The nonprofit Friends of the Riverwalk raised private funds for the project, and the Hillsborough County Historic Preservation Challenge Grant program gave $120,000 to help cover the costs of installing six of the monuments both this year and next.
A committee of local historians and folklore experts made the first round of selections for what organizers intend to be an annual effort to add memorials of historic local figures to the trail.
To be chosen, the pioneers had to have been dead for at least 15 years, had to have lived in Tampa or Hillsborough County, must have served or influenced the community and must have made a lasting impact on Tampa's history and left a lasting legacy.
The first six selected included three men, two women and one group, mound-building Indians who settled along Tampa Bay long before European explorers arrived in the area. Along with Martinez-Ybor and Plant, the first set of trailblazers to be honored shaped Tampa through shipping (James McKay Sr.), nursing (Clara Frye) and women's rights (Eleanor McWilliams Chamberlain).
In sculpting the busts, artist Steven Dickey of Tampa says he typically had only one or two photos to go on. With one person, he had only a sketch, and in the case of the mound-builders, there wasn't even that.
Consequently, he had to do some detective work to re-create the figures and their clothes, down to spending a lot of time on the computer looking at dress patterns from the 1800s and early 1900s.
"Not having a live subject is a challenge," Dickey said. "It's difficult to get a lot of the depth that you might be able to get if you see somebody in the round."

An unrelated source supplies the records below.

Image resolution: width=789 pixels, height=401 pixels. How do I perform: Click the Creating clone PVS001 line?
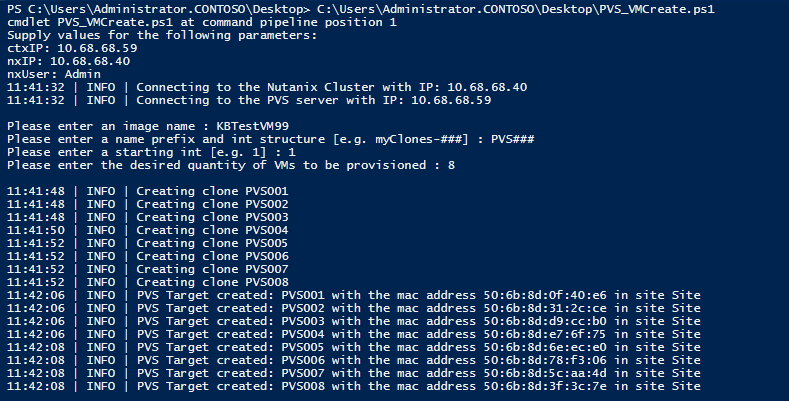click(x=148, y=191)
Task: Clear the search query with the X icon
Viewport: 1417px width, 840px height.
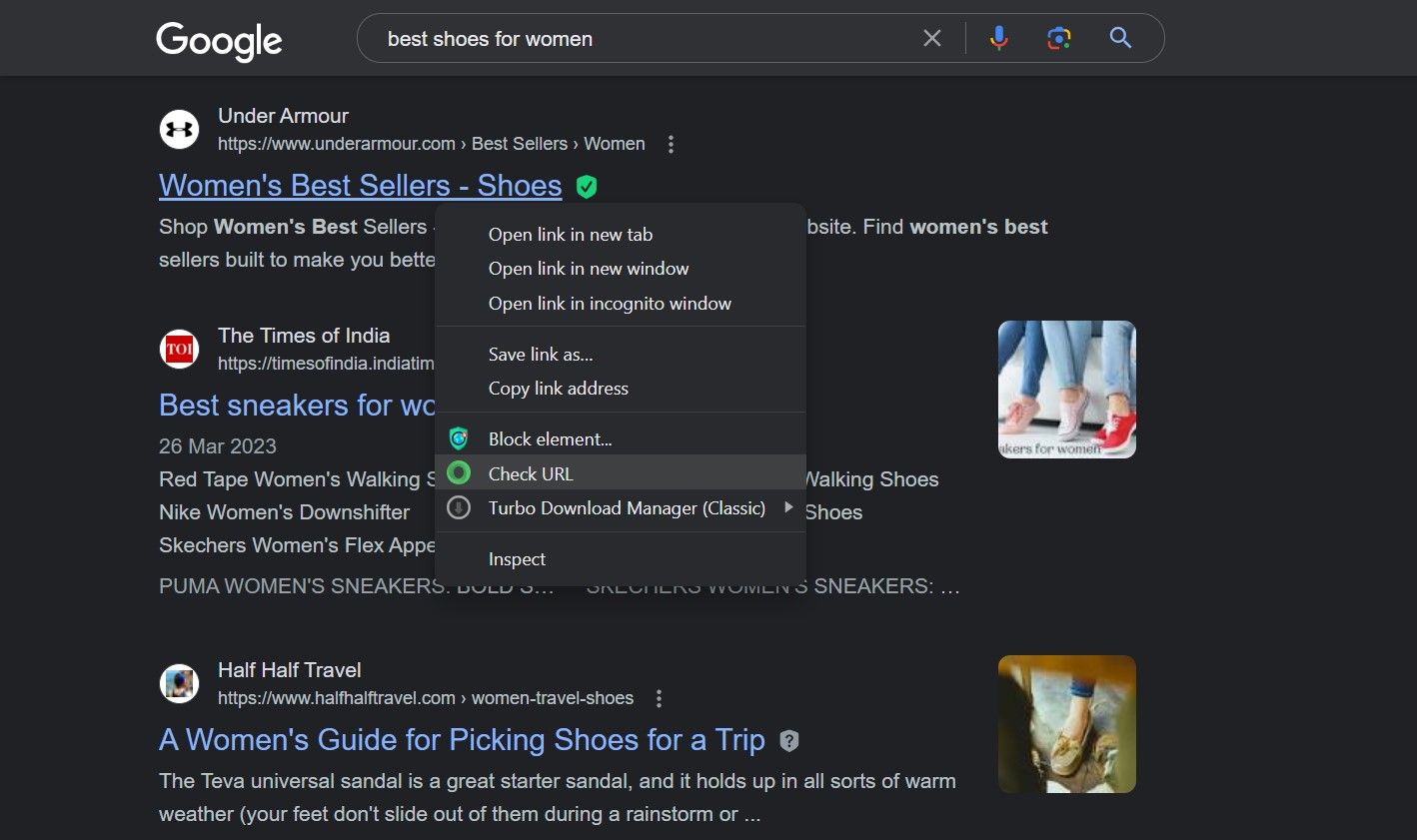Action: click(x=932, y=37)
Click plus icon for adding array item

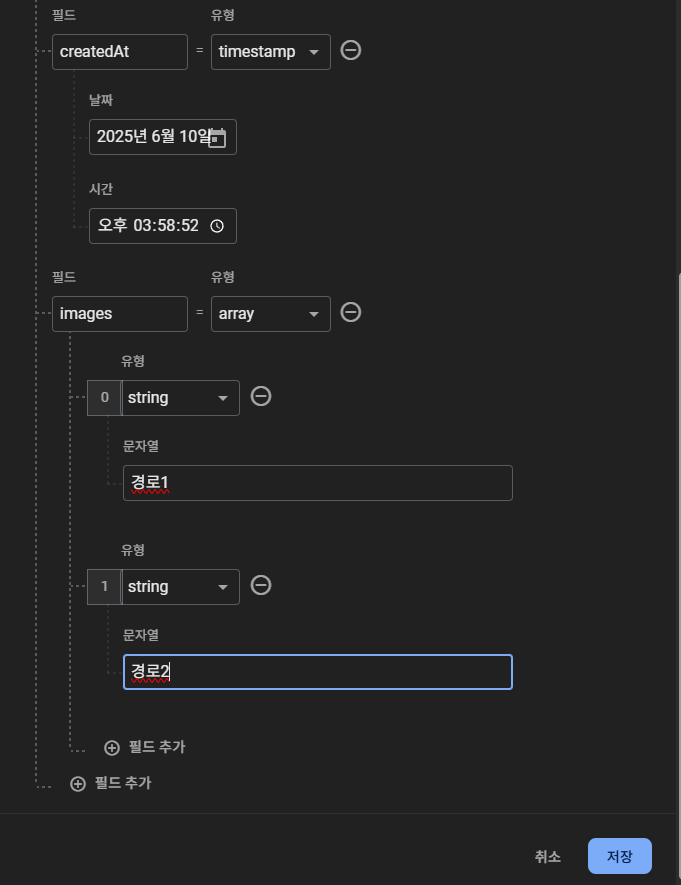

Meanwhile, city officials plan to use a $10.9 million federal transportation grant to finish the last remaining sections of the Riverwalk — one going south of Curtis Hixon Waterfront Park under the Kennedy Boulevard Bridge and a second going north from the David A. Straz Jr. Center for the Performing Arts to Water Works Park.
The section that will go under Kennedy already has been designed, and city officials plan to seek bids for construction as soon as the grant agreement is executed. The grant agreement is scheduled to go to the City Council on Thursday, but then still needs to be signed off on by officials in Tallahassee and at the U.S. Department of Transportation in Washington, D.C.
Ideally, they'll seek bids in January and start construction by early April, according to city spokeswoman Ali Glisson.
The city is evaluating five applications from architects bidding to design the section north of the performing arts center. Design work is expected to take a year, with construction starting by May 2014.
If all goes as scheduled, the section under Kennedy should be complete by February 2015, and the northern section should be finished in April 2015.
"I want those bids on the street," Tampa Mayor Bob Buckhorn said last week. "Every month that goes by is a month that I can't cut a ribbon on that thing."